--- What to work on ---
Return only that part of the material below which starts with the line containing "Screen dimensions: 560x426" and goes on through the line containing "Open the Название", restated exactly.

Top of Provided data

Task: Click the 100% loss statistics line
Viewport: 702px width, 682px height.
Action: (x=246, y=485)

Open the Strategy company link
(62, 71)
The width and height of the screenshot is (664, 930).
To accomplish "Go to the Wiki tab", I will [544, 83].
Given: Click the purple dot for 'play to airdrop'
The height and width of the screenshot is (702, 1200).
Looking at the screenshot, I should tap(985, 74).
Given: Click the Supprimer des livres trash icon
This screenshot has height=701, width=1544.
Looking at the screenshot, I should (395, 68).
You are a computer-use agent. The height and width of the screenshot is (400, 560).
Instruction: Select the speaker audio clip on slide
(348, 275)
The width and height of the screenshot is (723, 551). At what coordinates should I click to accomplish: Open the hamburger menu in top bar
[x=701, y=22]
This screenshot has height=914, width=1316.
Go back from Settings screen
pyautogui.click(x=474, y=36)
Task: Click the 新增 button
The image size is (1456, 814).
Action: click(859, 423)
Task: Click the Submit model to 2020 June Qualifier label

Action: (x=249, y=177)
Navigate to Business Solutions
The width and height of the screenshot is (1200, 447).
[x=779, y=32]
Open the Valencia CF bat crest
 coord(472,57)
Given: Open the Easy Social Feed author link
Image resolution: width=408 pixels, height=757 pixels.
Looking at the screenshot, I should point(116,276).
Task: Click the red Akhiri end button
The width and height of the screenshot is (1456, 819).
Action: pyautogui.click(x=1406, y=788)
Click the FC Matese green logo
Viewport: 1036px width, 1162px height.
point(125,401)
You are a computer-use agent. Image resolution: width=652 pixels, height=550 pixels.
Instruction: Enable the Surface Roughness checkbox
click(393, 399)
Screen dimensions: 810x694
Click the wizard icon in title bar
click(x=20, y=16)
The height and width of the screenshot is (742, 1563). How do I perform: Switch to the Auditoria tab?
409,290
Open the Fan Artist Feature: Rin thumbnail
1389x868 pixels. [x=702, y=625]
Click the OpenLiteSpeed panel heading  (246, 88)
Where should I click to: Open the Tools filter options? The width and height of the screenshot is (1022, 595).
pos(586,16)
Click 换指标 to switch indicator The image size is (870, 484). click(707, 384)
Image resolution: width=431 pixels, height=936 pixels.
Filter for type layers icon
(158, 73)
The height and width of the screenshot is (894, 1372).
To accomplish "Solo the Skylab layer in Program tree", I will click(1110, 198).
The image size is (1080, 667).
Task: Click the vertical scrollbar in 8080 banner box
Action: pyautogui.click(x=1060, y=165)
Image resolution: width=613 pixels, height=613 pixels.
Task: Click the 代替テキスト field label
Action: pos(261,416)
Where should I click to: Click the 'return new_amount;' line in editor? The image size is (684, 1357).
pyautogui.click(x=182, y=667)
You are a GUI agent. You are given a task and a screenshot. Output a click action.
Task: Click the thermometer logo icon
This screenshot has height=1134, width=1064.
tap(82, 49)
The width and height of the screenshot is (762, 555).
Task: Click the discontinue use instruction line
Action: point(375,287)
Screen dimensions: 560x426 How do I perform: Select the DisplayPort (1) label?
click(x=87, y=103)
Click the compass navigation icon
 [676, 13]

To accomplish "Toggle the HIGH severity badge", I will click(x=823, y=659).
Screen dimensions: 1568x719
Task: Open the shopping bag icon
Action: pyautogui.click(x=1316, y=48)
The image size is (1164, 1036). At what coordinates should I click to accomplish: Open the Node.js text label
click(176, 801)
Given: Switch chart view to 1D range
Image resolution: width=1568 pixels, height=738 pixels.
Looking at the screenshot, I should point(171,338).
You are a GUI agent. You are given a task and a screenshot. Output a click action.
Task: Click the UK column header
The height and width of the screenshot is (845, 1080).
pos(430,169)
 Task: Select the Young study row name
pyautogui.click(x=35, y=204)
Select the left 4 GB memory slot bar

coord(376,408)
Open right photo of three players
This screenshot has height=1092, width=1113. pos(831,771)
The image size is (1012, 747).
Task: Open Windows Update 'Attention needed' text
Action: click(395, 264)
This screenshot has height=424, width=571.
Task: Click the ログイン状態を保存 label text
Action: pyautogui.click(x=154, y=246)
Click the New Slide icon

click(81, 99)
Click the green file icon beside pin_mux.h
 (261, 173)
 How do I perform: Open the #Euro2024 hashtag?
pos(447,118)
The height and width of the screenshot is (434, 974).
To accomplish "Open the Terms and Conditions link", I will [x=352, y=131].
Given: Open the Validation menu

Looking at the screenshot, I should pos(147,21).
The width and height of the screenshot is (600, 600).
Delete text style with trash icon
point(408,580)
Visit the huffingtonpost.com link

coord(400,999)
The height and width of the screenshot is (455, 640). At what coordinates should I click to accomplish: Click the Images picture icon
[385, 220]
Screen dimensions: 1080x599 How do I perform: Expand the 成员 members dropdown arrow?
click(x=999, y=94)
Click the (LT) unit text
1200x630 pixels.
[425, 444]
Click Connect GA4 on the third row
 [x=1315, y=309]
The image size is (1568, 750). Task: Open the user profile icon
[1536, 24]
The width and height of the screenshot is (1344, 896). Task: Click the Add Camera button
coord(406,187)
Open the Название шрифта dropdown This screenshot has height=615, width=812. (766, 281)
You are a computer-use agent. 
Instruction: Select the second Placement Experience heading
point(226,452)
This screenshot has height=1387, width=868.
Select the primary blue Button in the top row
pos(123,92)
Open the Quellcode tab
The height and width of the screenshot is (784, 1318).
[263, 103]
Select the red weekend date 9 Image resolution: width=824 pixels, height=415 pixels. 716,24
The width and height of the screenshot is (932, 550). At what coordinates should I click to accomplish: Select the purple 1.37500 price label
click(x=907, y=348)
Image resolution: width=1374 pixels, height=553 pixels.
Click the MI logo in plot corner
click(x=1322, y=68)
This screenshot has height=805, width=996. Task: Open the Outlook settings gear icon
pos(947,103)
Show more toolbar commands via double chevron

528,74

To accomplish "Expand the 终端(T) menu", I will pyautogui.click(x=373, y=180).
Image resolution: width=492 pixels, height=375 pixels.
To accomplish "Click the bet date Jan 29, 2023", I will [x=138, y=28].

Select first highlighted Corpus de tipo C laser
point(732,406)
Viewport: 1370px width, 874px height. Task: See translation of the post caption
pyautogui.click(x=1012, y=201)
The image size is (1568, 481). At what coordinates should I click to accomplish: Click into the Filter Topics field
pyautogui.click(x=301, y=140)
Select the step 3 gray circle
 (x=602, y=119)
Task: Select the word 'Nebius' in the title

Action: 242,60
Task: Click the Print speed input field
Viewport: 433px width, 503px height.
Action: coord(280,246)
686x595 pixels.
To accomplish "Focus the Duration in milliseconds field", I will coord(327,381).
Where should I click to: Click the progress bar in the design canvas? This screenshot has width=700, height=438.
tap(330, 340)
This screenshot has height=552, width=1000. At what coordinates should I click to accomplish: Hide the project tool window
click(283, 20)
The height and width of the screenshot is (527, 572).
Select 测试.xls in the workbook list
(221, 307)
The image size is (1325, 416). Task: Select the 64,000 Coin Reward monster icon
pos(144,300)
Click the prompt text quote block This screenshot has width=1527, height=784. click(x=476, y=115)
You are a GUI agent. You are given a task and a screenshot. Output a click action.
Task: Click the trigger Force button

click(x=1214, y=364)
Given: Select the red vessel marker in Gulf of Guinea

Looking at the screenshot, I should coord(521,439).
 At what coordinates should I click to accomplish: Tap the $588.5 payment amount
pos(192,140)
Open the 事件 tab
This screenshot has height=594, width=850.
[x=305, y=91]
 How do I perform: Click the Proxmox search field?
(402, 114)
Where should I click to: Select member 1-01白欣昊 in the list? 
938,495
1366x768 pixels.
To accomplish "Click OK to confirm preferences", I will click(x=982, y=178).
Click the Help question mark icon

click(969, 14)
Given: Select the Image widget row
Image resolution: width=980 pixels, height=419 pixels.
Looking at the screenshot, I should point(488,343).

Bottom of Provided data

--- Written solution ---
Screen dimensions: 560x426 How do I perform: Select the DisplayPort (1) label?
click(x=87, y=103)
Click the compass navigation icon
 [676, 13]

To accomplish "Toggle the HIGH severity badge", I will click(x=823, y=659).
Screen dimensions: 1568x719
Task: Open the shopping bag icon
Action: pyautogui.click(x=1316, y=48)
The image size is (1164, 1036). At what coordinates should I click to accomplish: Open the Node.js text label
click(176, 801)
Given: Switch chart view to 1D range
Image resolution: width=1568 pixels, height=738 pixels.
Looking at the screenshot, I should point(171,338).
You are a GUI agent. You are given a task and a screenshot. Output a click action.
Task: Click the UK column header
The height and width of the screenshot is (845, 1080).
pos(430,169)
 Task: Select the Young study row name
pyautogui.click(x=35, y=204)
Select the left 4 GB memory slot bar

coord(376,408)
Open right photo of three players
This screenshot has height=1092, width=1113. pos(831,771)
The image size is (1012, 747).
Task: Open Windows Update 'Attention needed' text
Action: click(395, 264)
This screenshot has height=424, width=571.
Task: Click the ログイン状態を保存 label text
Action: pyautogui.click(x=154, y=246)
Click the New Slide icon

click(81, 99)
Click the green file icon beside pin_mux.h
 (261, 173)
 How do I perform: Open the #Euro2024 hashtag?
pos(447,118)
The height and width of the screenshot is (434, 974).
To accomplish "Open the Terms and Conditions link", I will [x=352, y=131].
Given: Open the Validation menu

Looking at the screenshot, I should pos(147,21).
The width and height of the screenshot is (600, 600).
Delete text style with trash icon
point(408,580)
Visit the huffingtonpost.com link

coord(400,999)
The height and width of the screenshot is (455, 640). At what coordinates should I click to accomplish: Click the Images picture icon
[385, 220]
Screen dimensions: 1080x599 How do I perform: Expand the 成员 members dropdown arrow?
click(x=999, y=94)
Click the (LT) unit text
1200x630 pixels.
[425, 444]
Click Connect GA4 on the third row
 [x=1315, y=309]
The image size is (1568, 750). Task: Open the user profile icon
[1536, 24]
The width and height of the screenshot is (1344, 896). Task: Click the Add Camera button
coord(406,187)
Open the Название шрифта dropdown This screenshot has height=615, width=812. (766, 281)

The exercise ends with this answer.